Le soulagement est aussi palpable du côté de digitalswitzerland et d'EconomieSuisse: "l'e-ID est la clé pour des infrastructures numériques modernes à même de soulager non seulement l'Etat, mais également l'économie et la population", a dit la faîtière. L’experte en droit numérique Dessislava Leclère a résumé le dilemme sur le plateau de la RTS: "Le maître-mot, c’est la confiance."
Pour les référendaires, la mobilisation contre une numérisation jugée imposée reste une victoire d'estime. Alexis Roussel (Parti Pirate) a évoqué une inquiétude croissante face à la "contrainte numérique", portée par une volonté de défendre le "droit à une vie hors ligne". Le mouvement Mass-Voll! remercie, lui, "les 1'359'867 Suisses et Suissesses qui ont dit non à l'e-id liberticide."
Un premier rejet
En 2021, le peuple avait rejeté par près de 65% des voix l'introduction d'une e-ID. La Confédération prévoyait de sous-traiter l'exploitation des données et de la technologie à des entreprises privées, point qui a joué un rôle important dans le "non".
Le Conseil fédéral est rapidement revenu à la charge. La nouvelle e-ID sera étatique, ainsi que facultative. Toutes les démarches qui pourront se faire virtuellement pourront continuer à se faire physiquement, a promis le gouvernement.
Un référendum a été lancé par des plusieurs groupes, notamment des opposants aux mesures contre le Covid-19, ainsi que par le parti Pirate. Sur le plan politique, tous les partis représentés au Parlement fédéral, sauf l'UDC, soutenaient l'e-ID.
Opposants divisés
Contrairement à 2021, la bataille référendaire ne s'est toutefois pas faite sous le signe de l'unité. Cafouillages communicationnels, bisbilles personnelles et invectives ont rythmé la campagne du "non".

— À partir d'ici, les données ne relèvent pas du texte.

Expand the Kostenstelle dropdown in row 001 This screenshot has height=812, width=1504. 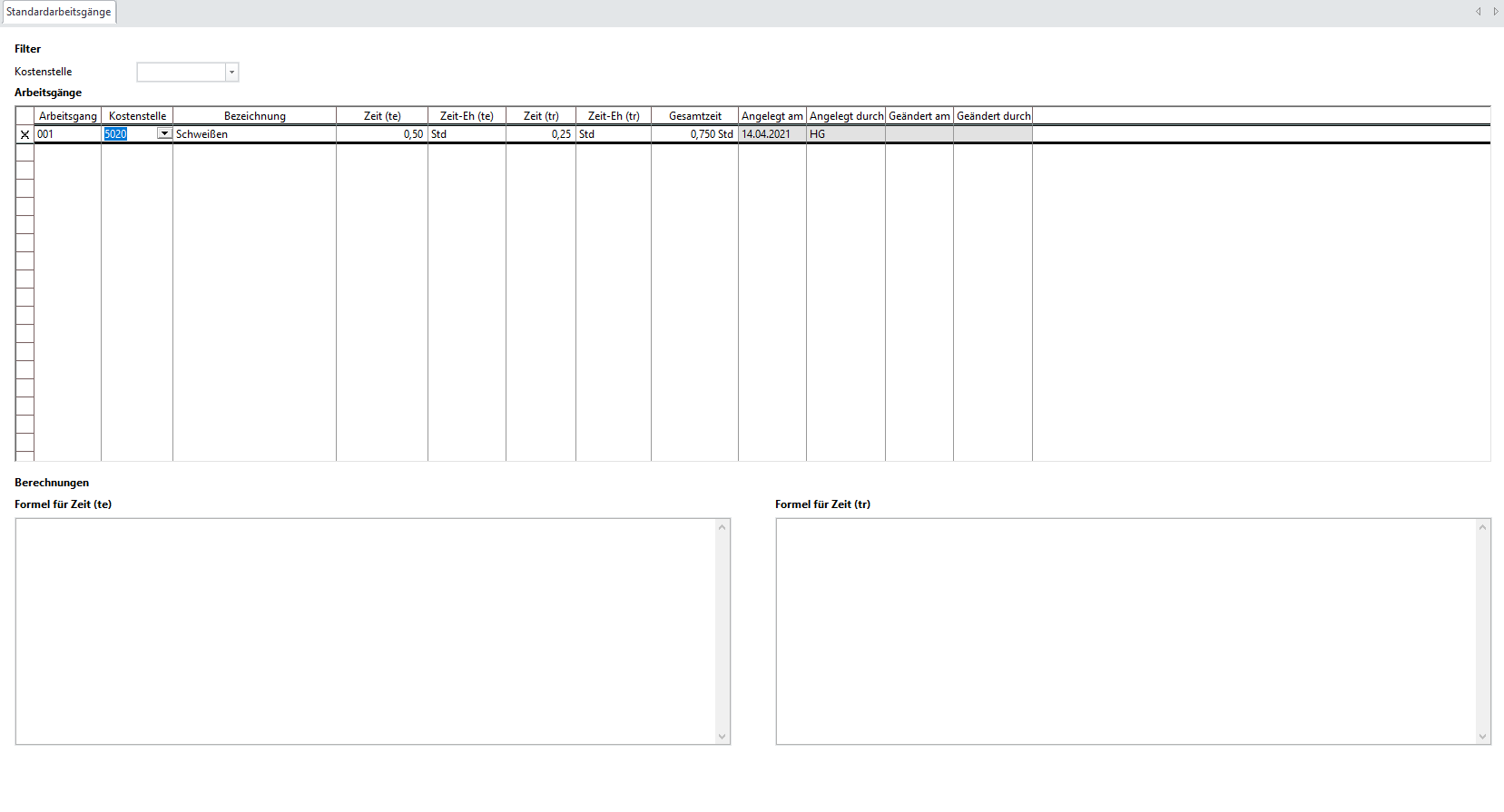(164, 134)
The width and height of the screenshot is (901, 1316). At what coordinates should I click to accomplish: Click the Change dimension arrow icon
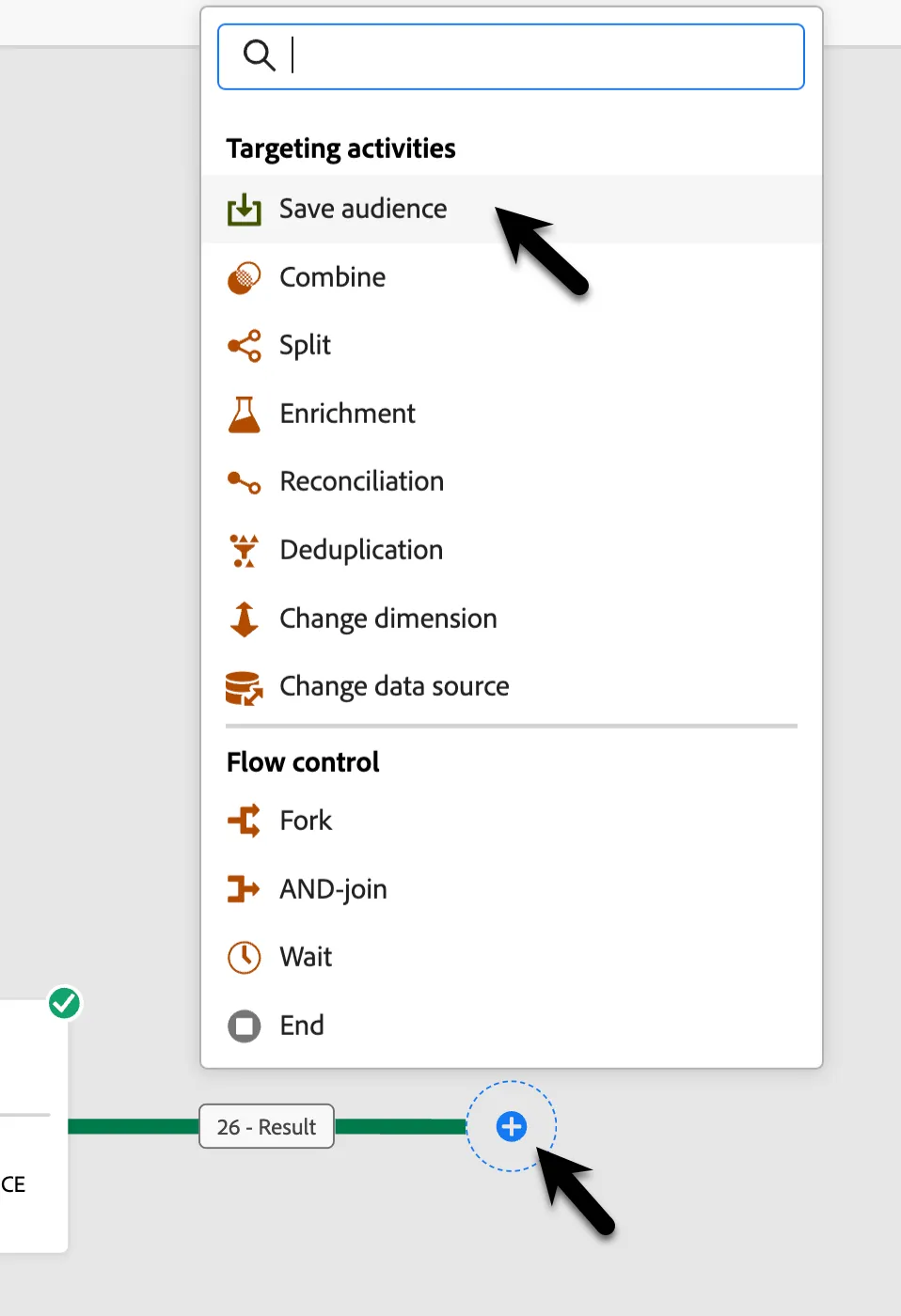point(244,619)
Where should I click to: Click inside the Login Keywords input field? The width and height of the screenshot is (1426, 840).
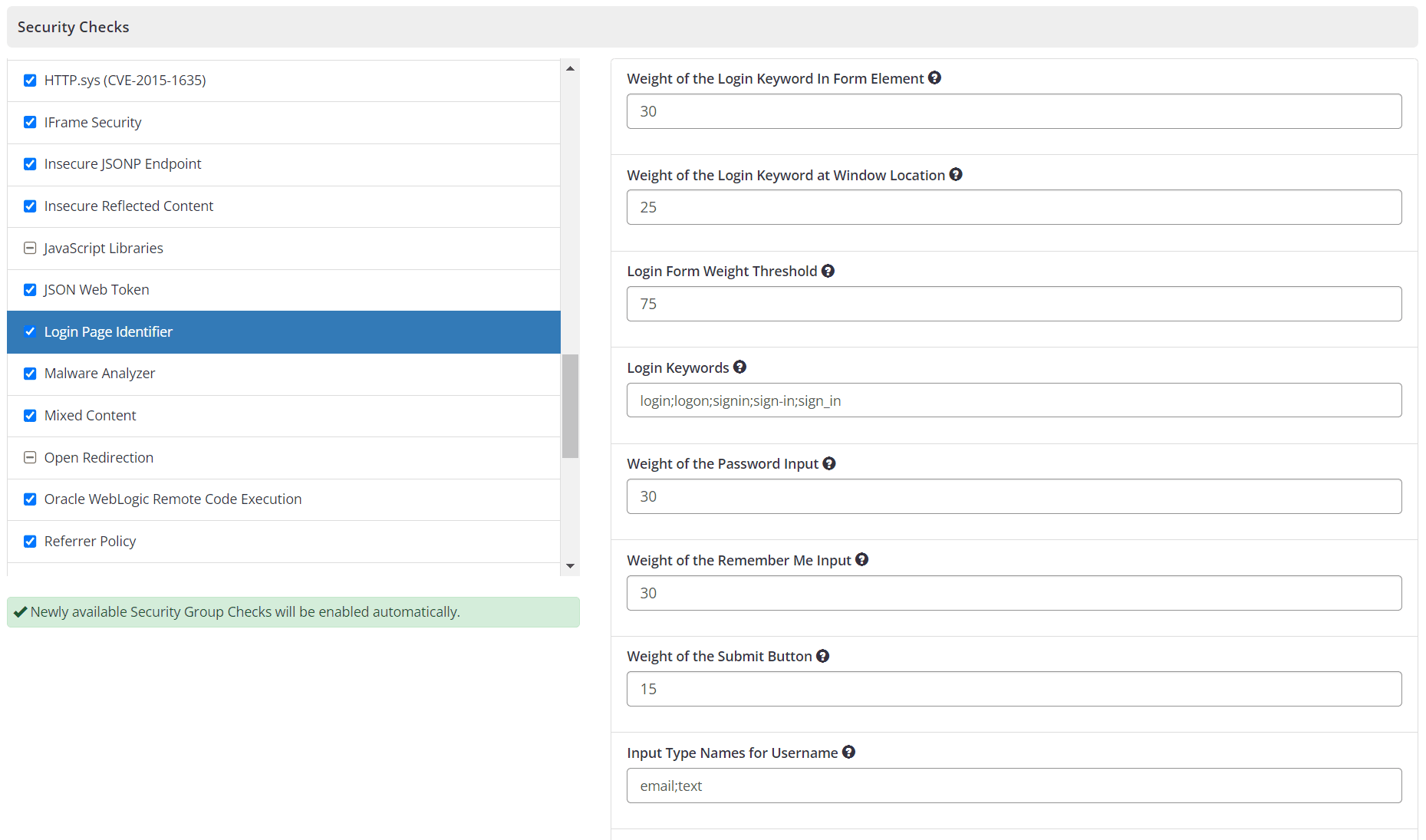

Mass-Voll impute d'ailleurs l'échec de dimanche aux autres acteurs du même bord. "Si l'UDF, les Jeunes UDC, les Amis de la Constitution, les petits groupes confus issus de la période du coronavirus et les pirates divisés n'avaient pas mené leurs propres campagnes peu efficaces et divisé le camp du non, nous aurions aujourd'hui un non massif", affirme-t-il.
Les opposants ont déposé la semaine dernière deux recours en justice contre la votation. Ils estiment que le don de 30'000 francs de Swisscom au comité en faveur de l'e-ID pour la campagne de votations est "illégal".